AB5 an awful law that needs to be repealed
A panel of the Ninth United States Circuit Court of Appeals has rejected a First Amendment challenge to Assembly Bill 5 brought by the American Society of Journalists and Authors and the National Press Photographers Association.
The groups argued that AB 5’s restrictions on freelance writers and journalists constituted a violation of the impacted freelancers’ First Amendment rights because the law effectively put many writers who worked as independent contractors out of business and rendered them incapable of finding work as writers and journalists.
“But the 9th Circuit panel said those kinds of indirect impacts on speech do not rise to the level of violating the
1st Amendment of the U.S. Constitution,” reported Reuters.
The ruling follows other setbacks for legal challenges to the law. The Ninth Circuit previously rejected a challenge to AB 5 brought by independent truckers.
Whether these legal challenges to AB 5 are legally valid or not, the fact remains that AB 5 is simply one of the worst laws to come out of Sacramento in recent years, which is saying a lot.

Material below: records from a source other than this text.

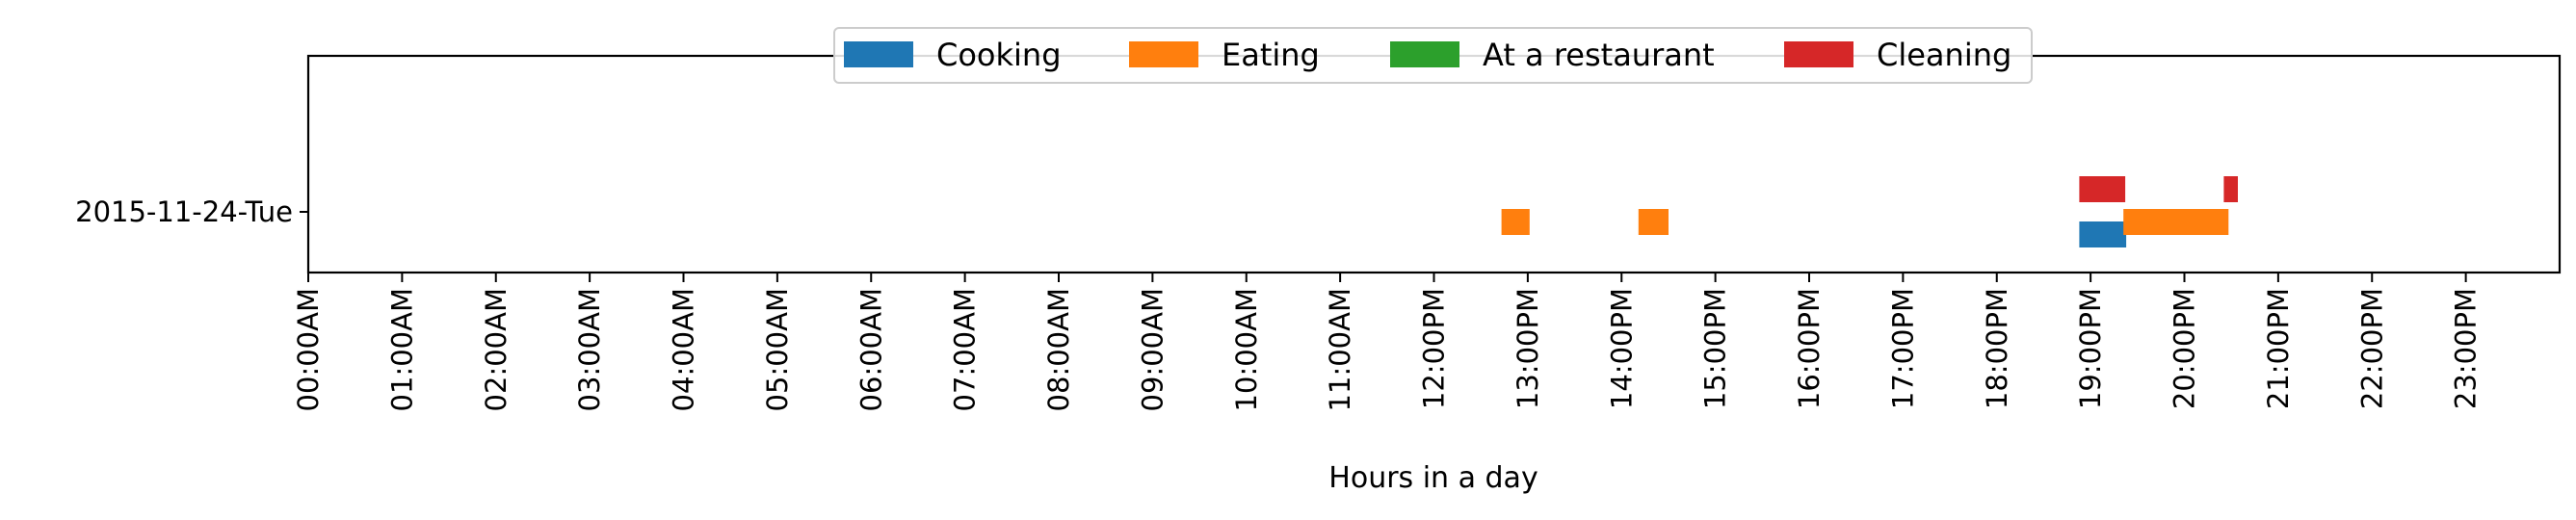 This screenshot has height=520, width=2576. Describe the element at coordinates (496, 350) in the screenshot. I see `x-tick-label: 02:00AM` at that location.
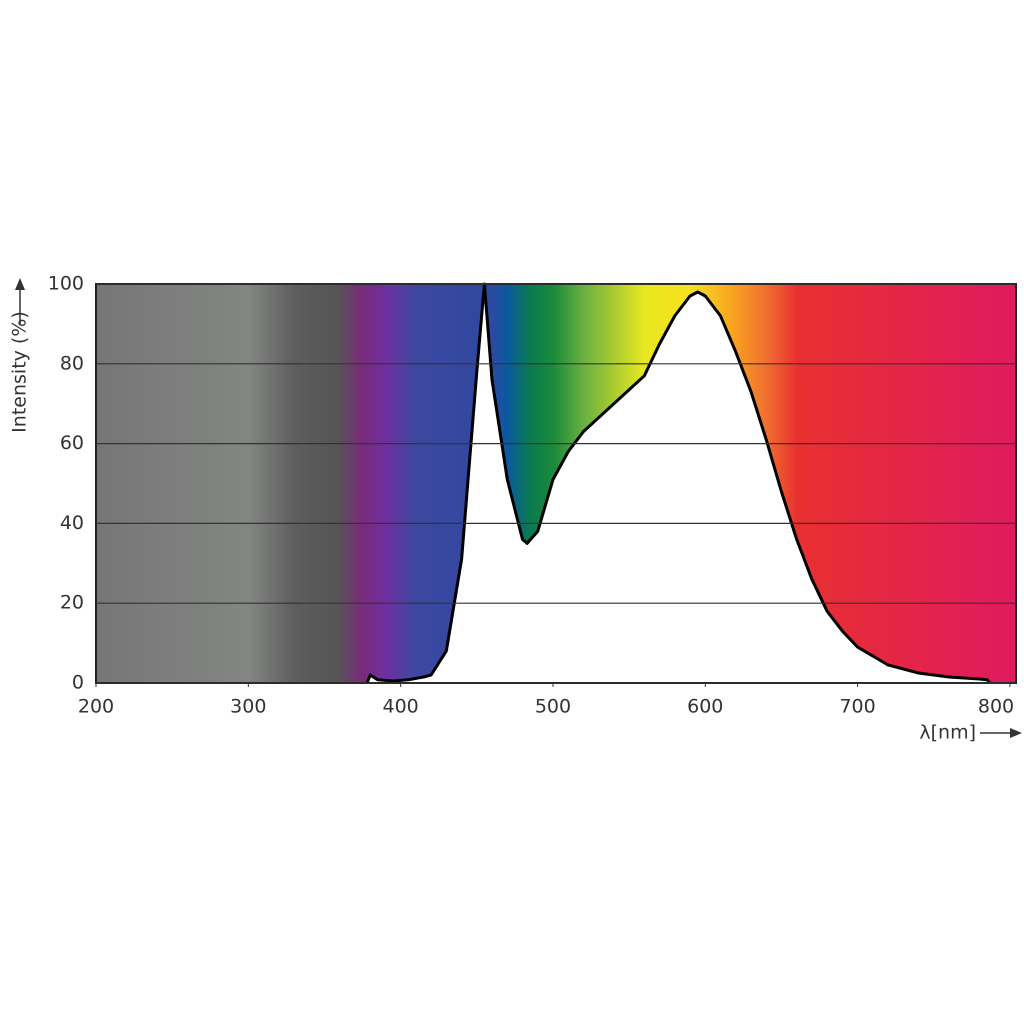 The height and width of the screenshot is (1024, 1024). I want to click on x-axis-label: λ[nm], so click(948, 733).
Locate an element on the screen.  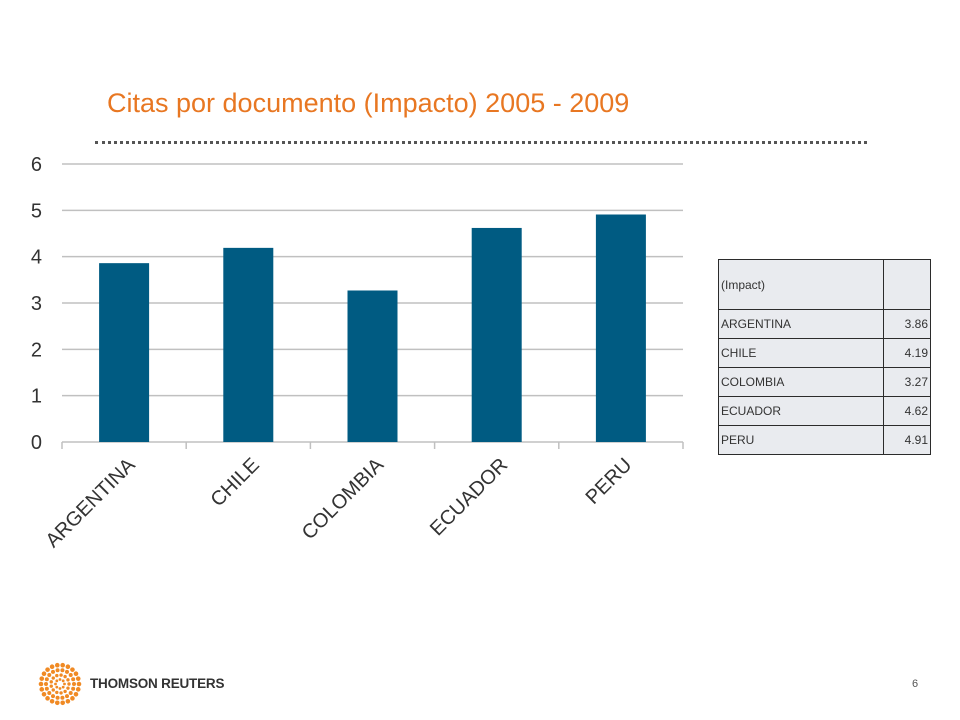
table-row: ECUADOR 4.62 is located at coordinates (824, 411).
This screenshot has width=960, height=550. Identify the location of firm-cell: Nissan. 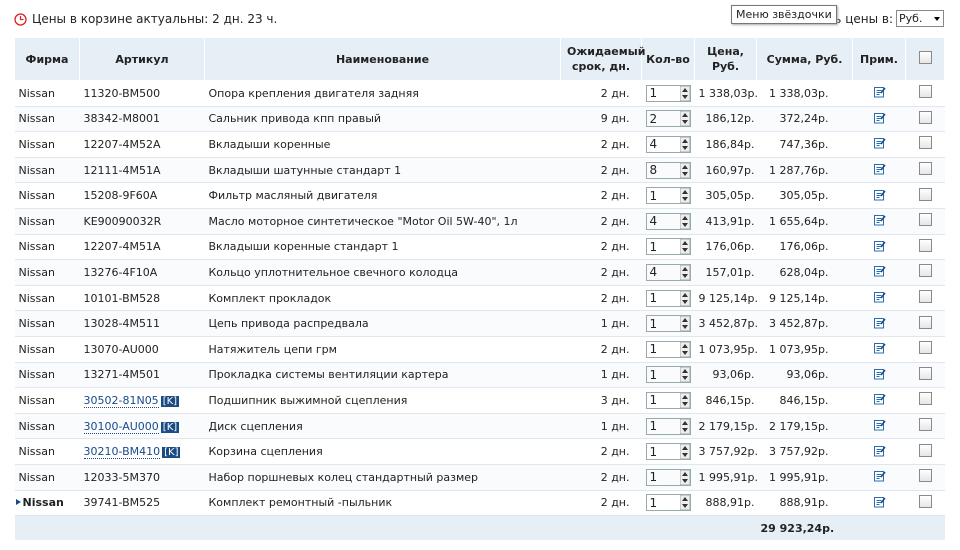
(47, 272).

The law, proposed by former union leader and now Assemblywoman Lorena Gonzalez, D-San Diego, codified a California Supreme Court ruling rigidly defining the conditions under which a worker could work as an independent contractor.
But, as seemingly with all terrible laws, Gonzalez and her colleagues made sure to exempt various sectors of the economy from the law. Namely, those with the most effective lobbying teams.
For writers and journalists, AB 5 as initially passed capped the number of articles an independent contractor could produce for a publication in a given year at
35, a completely arbitrary number.
Though this was later amended in subsequent legislation, the damage for many writers had already been done, as countless numbers of writers perfectly content to work as independent contractors were put out of work because publications simply couldn’t hire them all as full-fledged employees.
Gov. Gavin Newsom hailed this disastrous and antiworker law, so there’s precious little chance he’d sign legislation repealing it.
But that’s exactly what needs to happen to AB 5.